- Ribbon bar of the order
- Type: seven grade order
- Awarded for: distinguished service to the Dominican Republic
- Country: Dominican Republic
- Presented by: President of the Dominican Republic
- Eligibility: military or civilian
- Established: 13 June 1938
- Final award: 6 December 1961

Precedence
- Next (higher): Order of Merit of Duarte, Sánchez and Mella

= Order of Trujillo =

The Order of Trujillo (Orden de Trujillo) was the second principal order of the Dominican Republic, after the Order of Merit of Duarte, Sánchez and Mella. It was established on 13 June 1938 in honour of the then-President Generalissimo Rafael Trujillo.
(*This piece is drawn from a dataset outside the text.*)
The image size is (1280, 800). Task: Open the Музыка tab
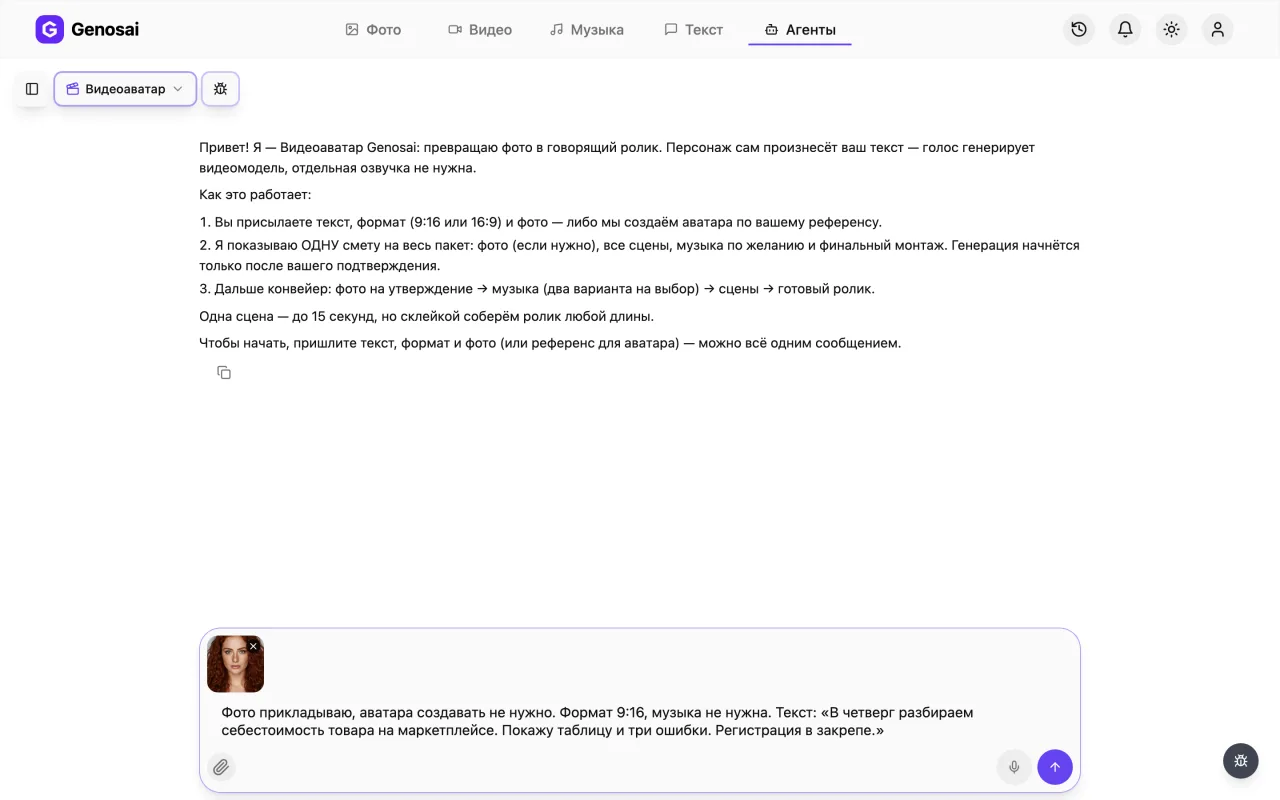(x=587, y=30)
The Head of State conferred the order both to civilians and members of the military for distinguished services, regardless of Dominican Republic citizenship.

==Division of the Order==
The order was divided in seven grades:

- Collar was awarded exclusively to President Trujillo.
- Grand Cross with Gold Breast Star was awarded to the current president, foreign chiefs of state and Hereditary Princes.
- Grand Cross with Silver Breast Star was awarded to former presidents, vice presidents or former vice presidents, members of legislatures and supreme court, ministers of state, ambassadors and the metropolitan archbishop.
- Grand Officer was awarded to service chiefs and high officials of government and church, the Dean of the University, Chief of the Army, Chief of the Navy.
- Commander was awarded to governors of provinces, directors general of instruction, directors of academies, dean of universities, authors and others of similar importance.
- Officer was awarded to professors and heads of schools, officers of the rank of colonel and above and civilians of equal importance.
- Knight was awarded to others not in any of the above category.